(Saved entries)
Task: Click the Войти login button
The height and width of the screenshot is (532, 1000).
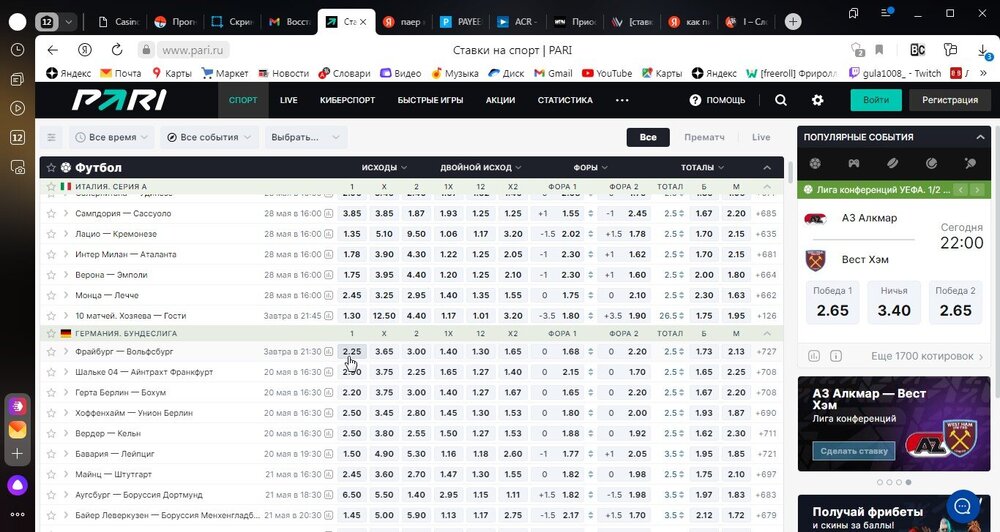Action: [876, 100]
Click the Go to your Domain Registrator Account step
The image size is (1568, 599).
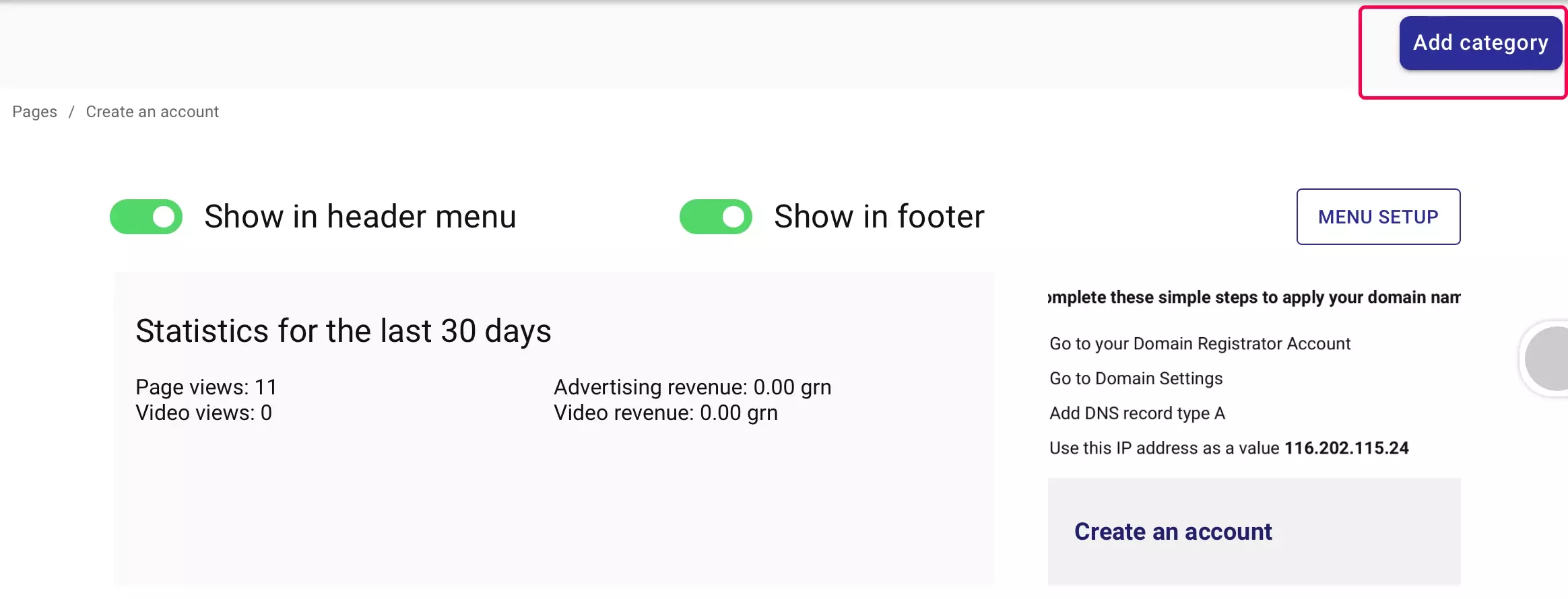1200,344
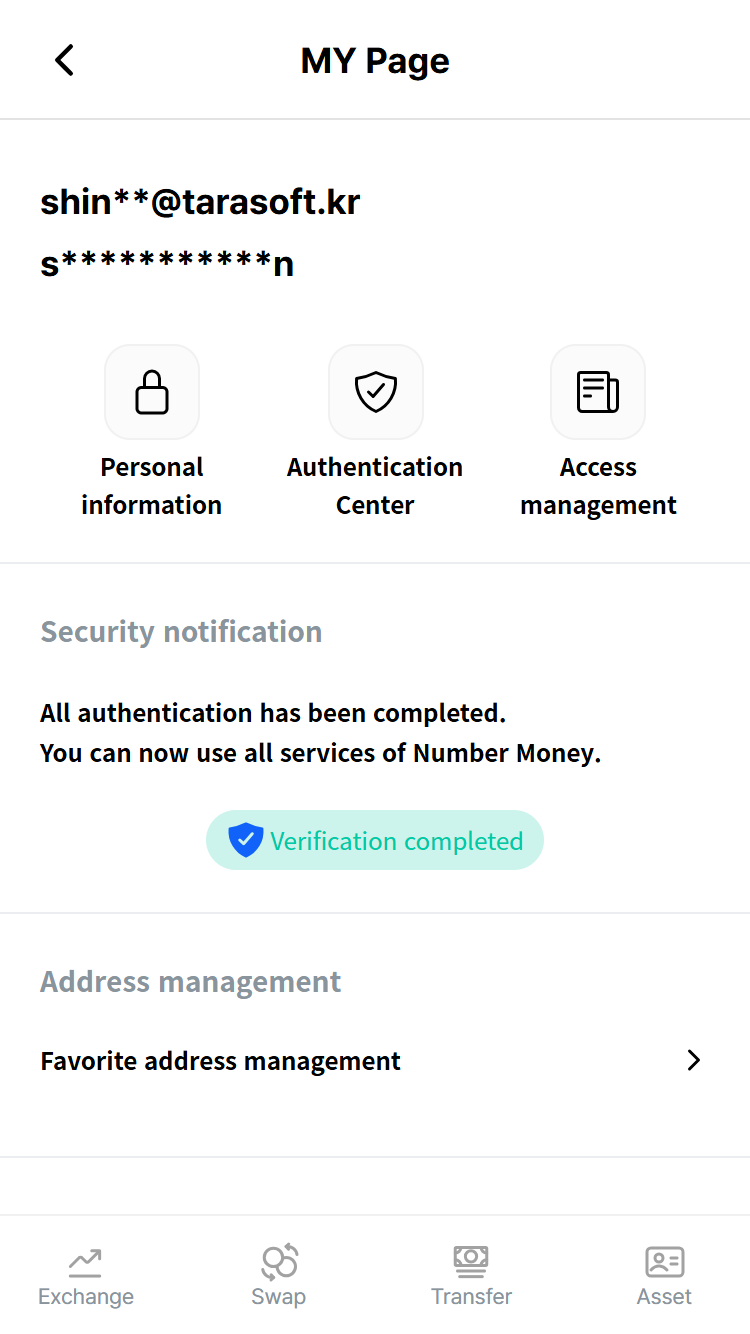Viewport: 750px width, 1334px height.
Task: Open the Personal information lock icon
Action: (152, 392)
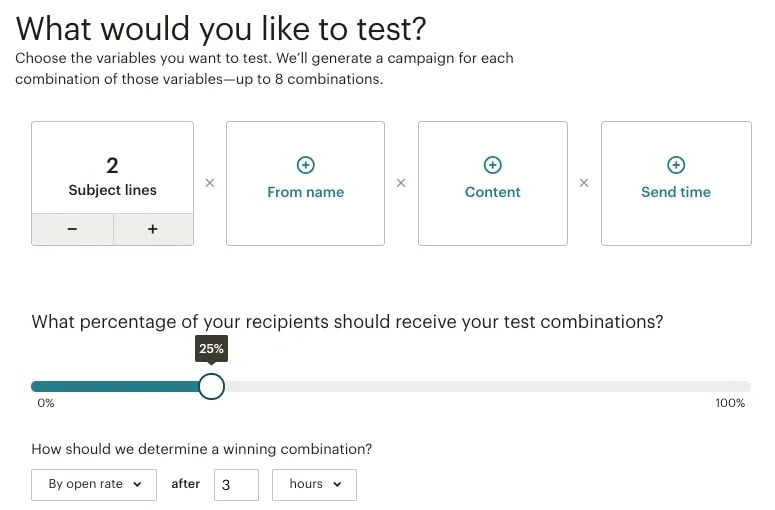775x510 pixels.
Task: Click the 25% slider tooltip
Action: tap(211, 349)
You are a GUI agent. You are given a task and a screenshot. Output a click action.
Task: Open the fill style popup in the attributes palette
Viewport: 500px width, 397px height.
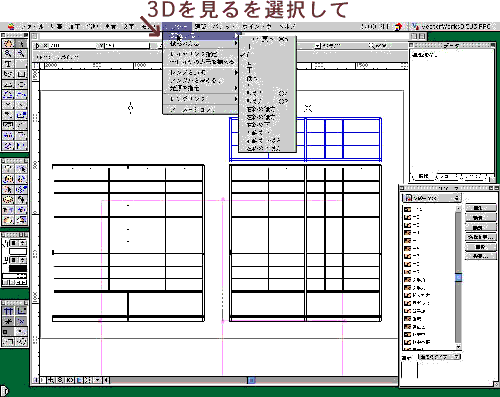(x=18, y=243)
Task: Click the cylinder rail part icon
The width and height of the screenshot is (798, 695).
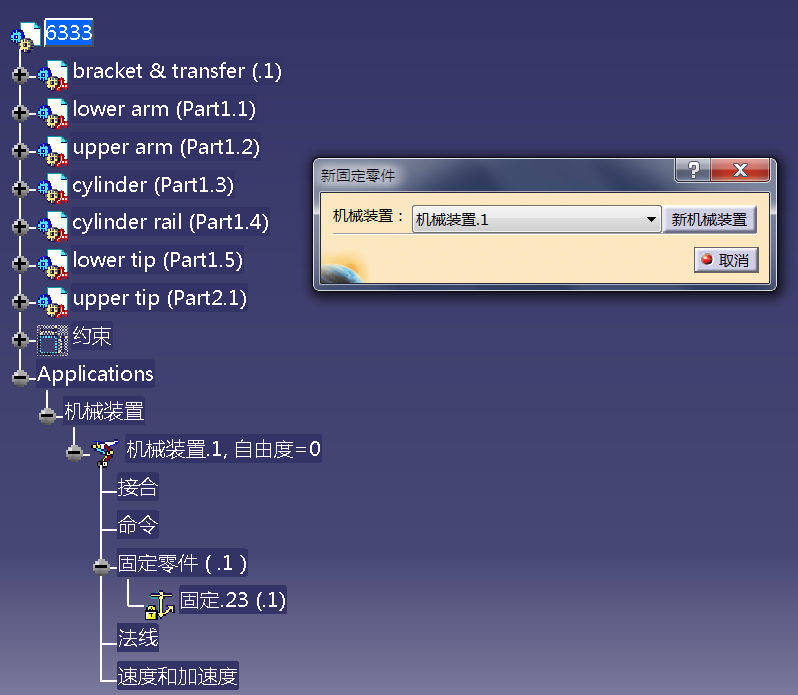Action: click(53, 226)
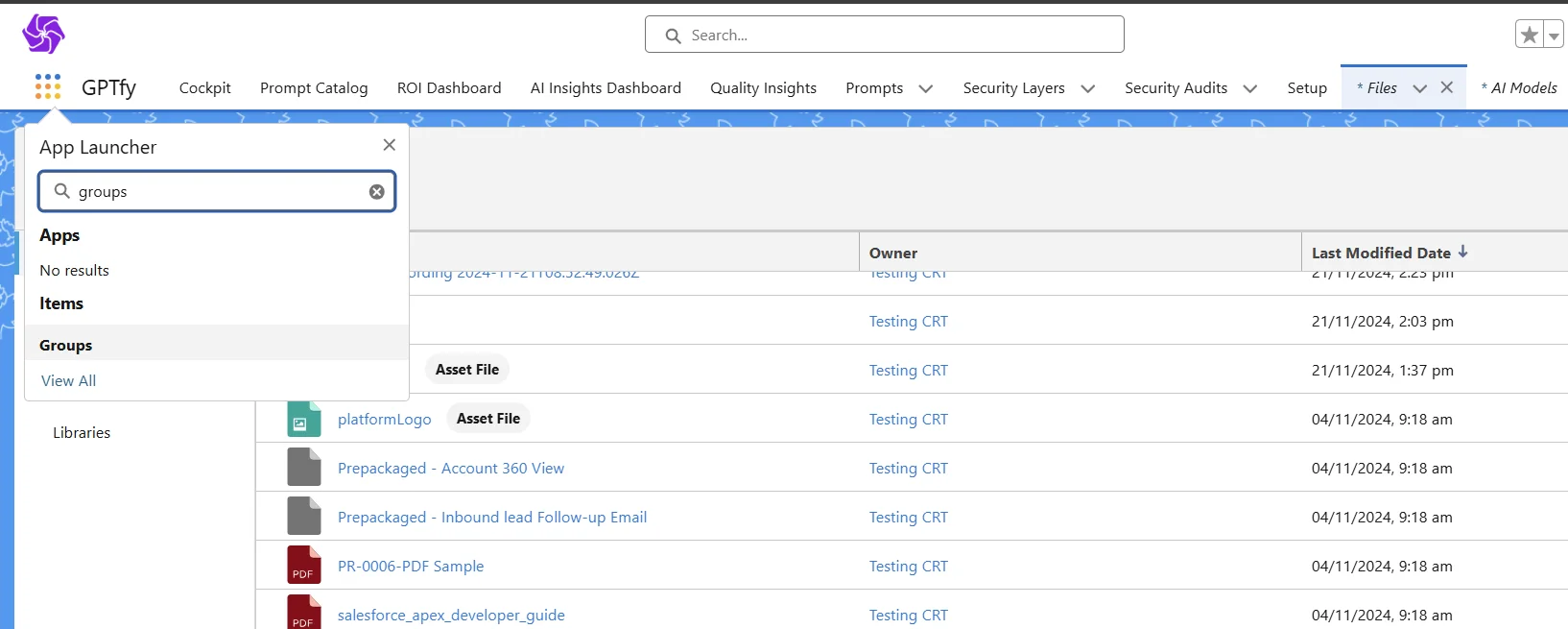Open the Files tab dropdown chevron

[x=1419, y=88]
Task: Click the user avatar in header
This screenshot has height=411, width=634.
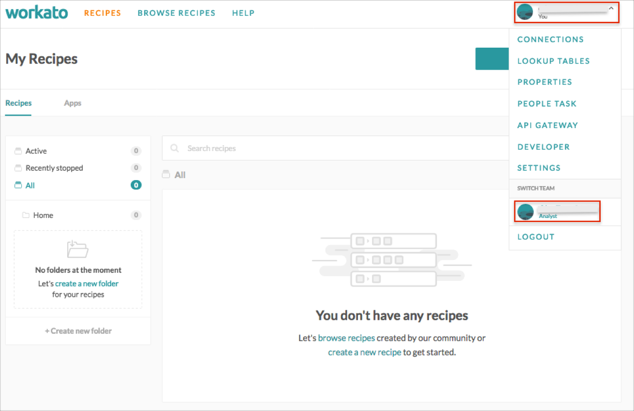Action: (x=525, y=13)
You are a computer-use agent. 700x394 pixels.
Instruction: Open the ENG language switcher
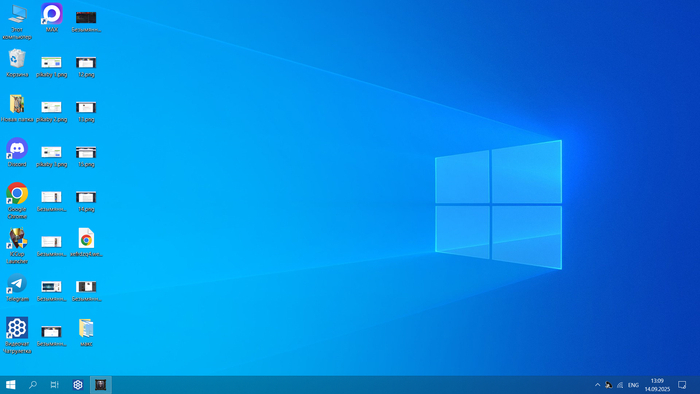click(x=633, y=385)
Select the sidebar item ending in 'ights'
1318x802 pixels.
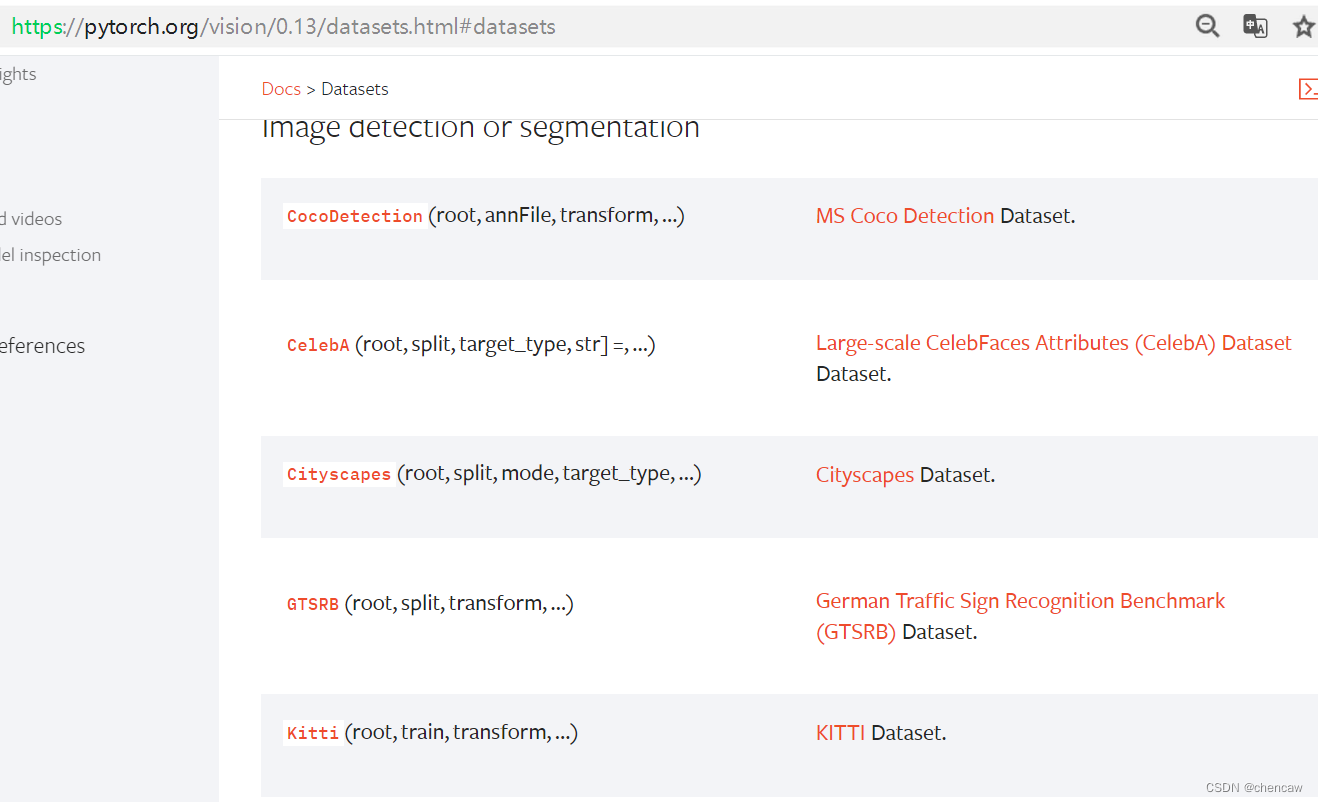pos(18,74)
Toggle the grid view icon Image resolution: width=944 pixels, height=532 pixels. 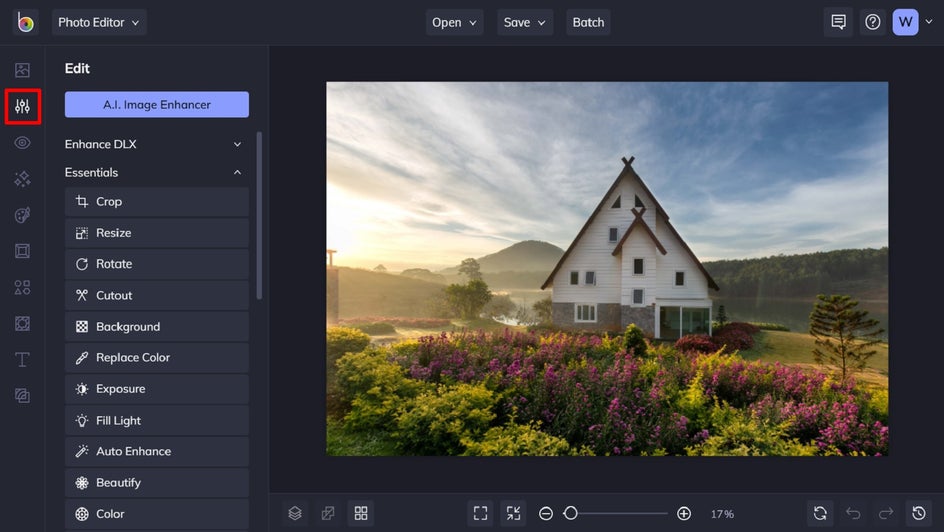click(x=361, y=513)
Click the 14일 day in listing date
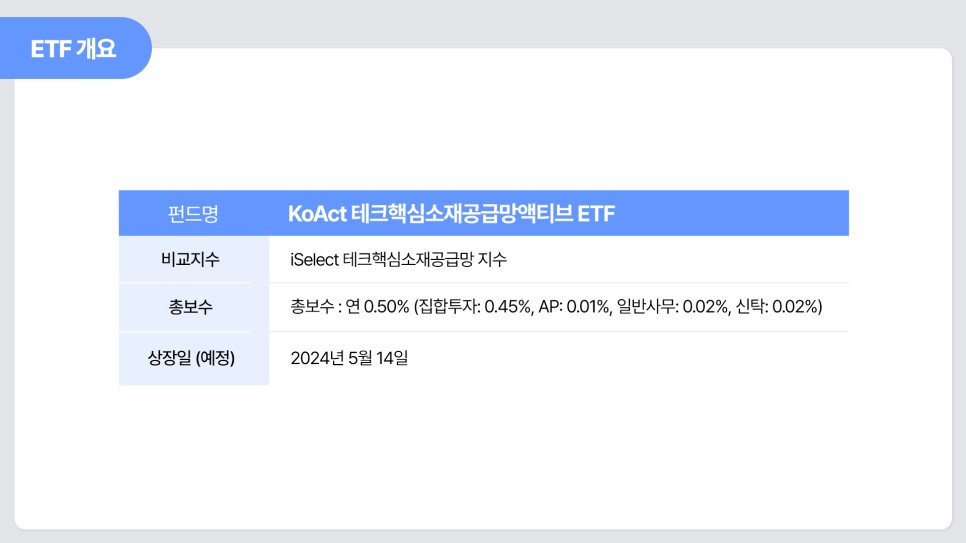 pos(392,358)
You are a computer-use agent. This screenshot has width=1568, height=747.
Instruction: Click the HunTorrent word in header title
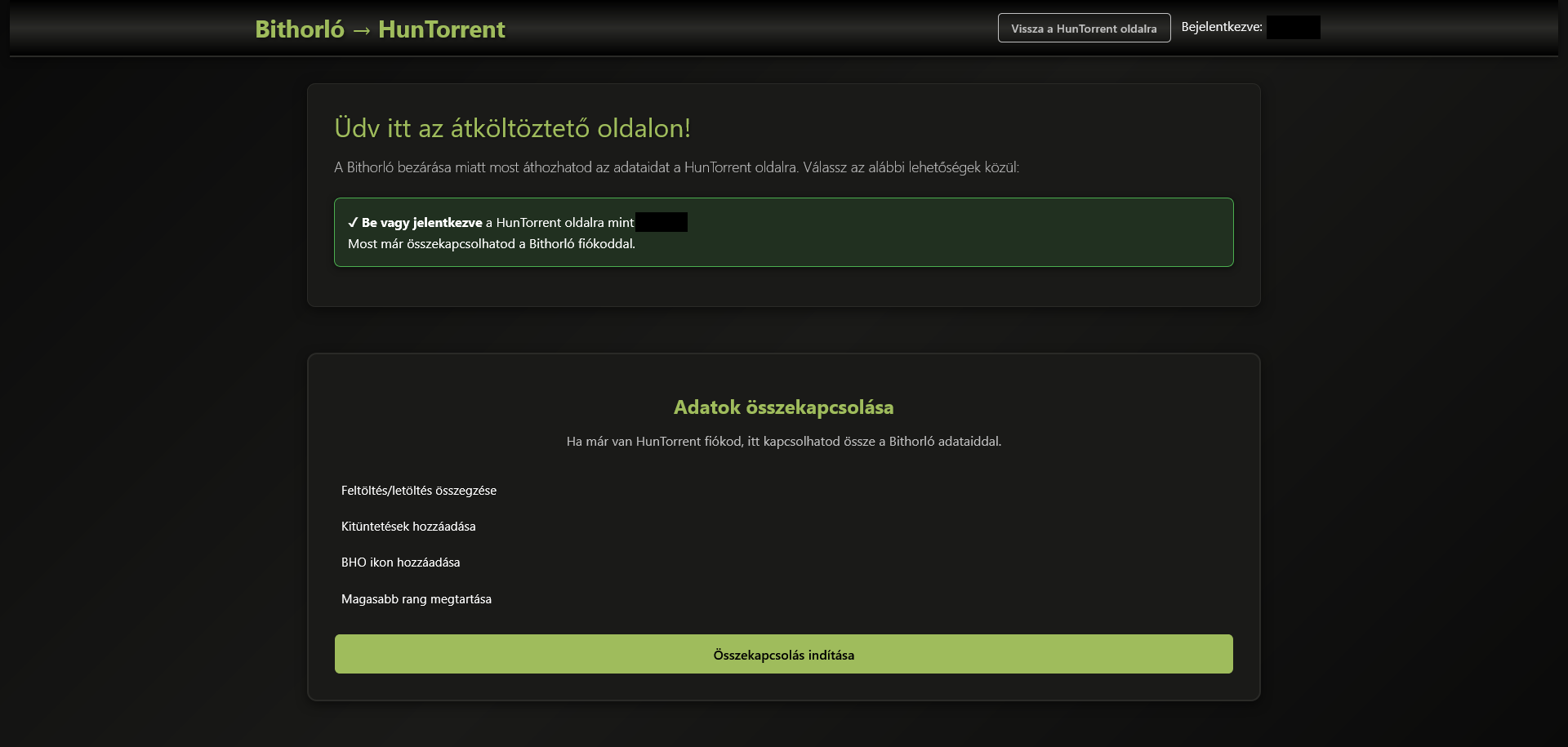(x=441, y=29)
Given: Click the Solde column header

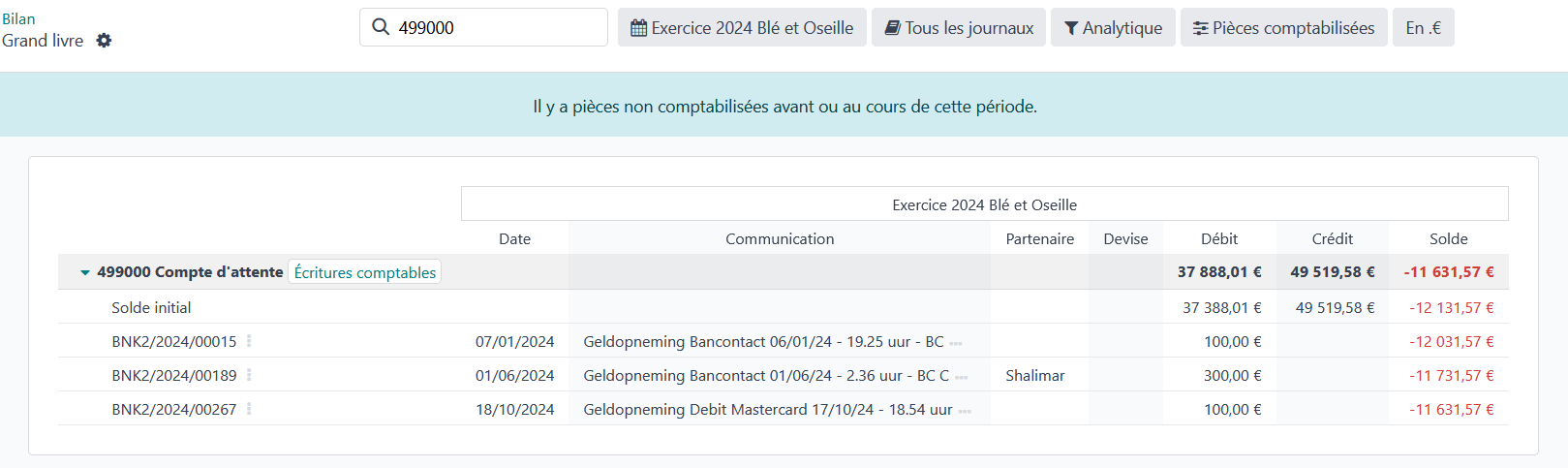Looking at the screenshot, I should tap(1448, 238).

TASK DIRECTIONS: Starting from the first line of the entries above, print each line exactly until the line containing "Click the Go" has been printed, and skip the pictures.

RESPONSE AREA:
Task: Click the Войти login button
The height and width of the screenshot is (532, 1000).
Action: [876, 100]
Click the Go to your Domain Registrator Account step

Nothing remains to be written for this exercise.